Heart Failure Prevention Post–Myocardial Infarction: 5 Things to Know

Musa A. Sharkawi, MBBCh; Ajar Kochar, MD, MHS

Disclosures

May 28, 2020

Editorial Collaboration

Medscape &

4. Early initiation of an aldosterone antagonist for patients with EF ≤ 40% and HF or diabetes reduces the risk for mortality and sudden cardiac death.

The EPHESUS trial showed that there was a 15% relative risk reduction of all-cause mortality in patients who were treated with eplerenone compared with patients who received placebo. This effect, however, was time-dependent and attenuated if the drug was added 7 days after index MI. Therefore, the ACCF/AHA STEMI guidelines recommend that "an aldosterone antagonist should be given to patients with STEMI and no contraindications who are already receiving an ACE inhibitor and beta-blocker and who have an EF ≤0.40 and either symptomatic HF or diabetes mellitus."

It is important for clinicians to keep in mind that aldosterone antagonists should not be given to men with a serum creatinine level ≥ 2.5 mg/dL or to women with a creatinine level ≥ 2.0 mg/dL, or to male and female patients with a serum potassium level ≥ 5.0 mEq/L.

In all of the drug classes noted thus far—ACE inhibitors, beta-blockers, and aldosterone antagonists—it is crucial to uptitrate the dosages to the optimal levels studied in trial during and after the hospitalization period.

5. New pharmacologic and nonpharmacologic therapies to prevent HF in patients post-MI are on the horizon, pending additional trial data.

The PARADIGM-HF trial showed that combination therapy with the angiotensin inhibitor sacubitril and the ARB valsartan was superior to enalapril in reducing the risk of HF-associated death and of hospitalization in patients with symptomatic HF and reduced EF.

As a neprilysin inhibitor, sacubitril not only prevents the degradation of natriuretic peptides (the group of hormones that have potent effects on sodium and fluid balance), but also inhibits the renin-angiotensin-aldosterone system, reducing sympathetic drive and exerting antihypertensive and antiproliferative effects. On the basis of results from the PARADIGM-HF trial, the ongoing PARADISE-MI trial is evaluating whether sacubitril/valsartan might also reduce the incidence and severity of HF among post-MI patients with LVEF ≤ 40%.

Another class of medications developed for the treatment of type 2 diabetes, the sodium-glucose cotransporter-2 (SGLT2) inhibitors have shown promise in improving cardiovascular outcomes. The DAPA-HF trial showed that patients with symptomatic HF and an EF ≤ 40% who received dapagliflozin had a lower risk for worsening HF or death from cardiovascular causes compared with patients who received placebo, regardless of the presence or absence of diabetes.

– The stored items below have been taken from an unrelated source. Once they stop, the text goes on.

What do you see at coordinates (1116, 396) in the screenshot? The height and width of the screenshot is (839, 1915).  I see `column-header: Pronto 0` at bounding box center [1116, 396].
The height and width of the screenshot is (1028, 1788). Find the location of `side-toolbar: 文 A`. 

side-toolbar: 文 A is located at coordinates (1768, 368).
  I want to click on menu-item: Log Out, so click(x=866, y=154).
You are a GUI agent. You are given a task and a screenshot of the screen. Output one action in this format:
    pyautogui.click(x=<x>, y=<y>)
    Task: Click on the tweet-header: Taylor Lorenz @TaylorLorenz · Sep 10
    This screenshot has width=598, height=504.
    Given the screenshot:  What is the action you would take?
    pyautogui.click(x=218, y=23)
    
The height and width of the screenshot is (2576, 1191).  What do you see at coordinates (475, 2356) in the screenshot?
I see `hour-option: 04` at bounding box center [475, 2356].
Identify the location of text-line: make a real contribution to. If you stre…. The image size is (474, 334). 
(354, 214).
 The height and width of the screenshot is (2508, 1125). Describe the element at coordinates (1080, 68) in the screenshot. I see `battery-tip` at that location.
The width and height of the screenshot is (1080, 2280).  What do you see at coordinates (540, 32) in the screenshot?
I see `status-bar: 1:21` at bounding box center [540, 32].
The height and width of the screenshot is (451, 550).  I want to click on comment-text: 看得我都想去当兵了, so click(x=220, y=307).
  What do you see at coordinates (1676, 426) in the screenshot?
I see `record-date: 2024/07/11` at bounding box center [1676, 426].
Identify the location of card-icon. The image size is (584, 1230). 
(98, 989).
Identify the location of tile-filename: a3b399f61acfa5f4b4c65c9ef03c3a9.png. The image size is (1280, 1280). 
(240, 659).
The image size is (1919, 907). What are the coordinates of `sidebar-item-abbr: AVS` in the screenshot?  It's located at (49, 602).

Building on previously published data, the ongoing EMMY trial aims to evaluate the effects of empagliflozin on biomarkers of HF in post-MI patients with and without type 2 diabetes.

Preclinical studies suggested that mechanical unloading of the myocardium reduces myocardial oxygen demand when it is performed prior to revascularization, and that this may in turn attenuate reperfusion injury and reduce infarct size. A small feasibility pilot trial, DTU-STEMI, demonstrated that this strategy of LV unloading followed by immediate reperfusion is as safe as LV unloading followed by a 30-minute delay to reperfusion. A larger upcoming trial, STEMI-DTU, will study patients with anterior STEMI to assess the effects of LV unloading on infarct size using a mechanical circulatory support device (Impella CP). It is important to note that there have been no trial data to date suggesting improvement in clinical outcomes with the use of any form of mechanical circulatory support in the setting of MI.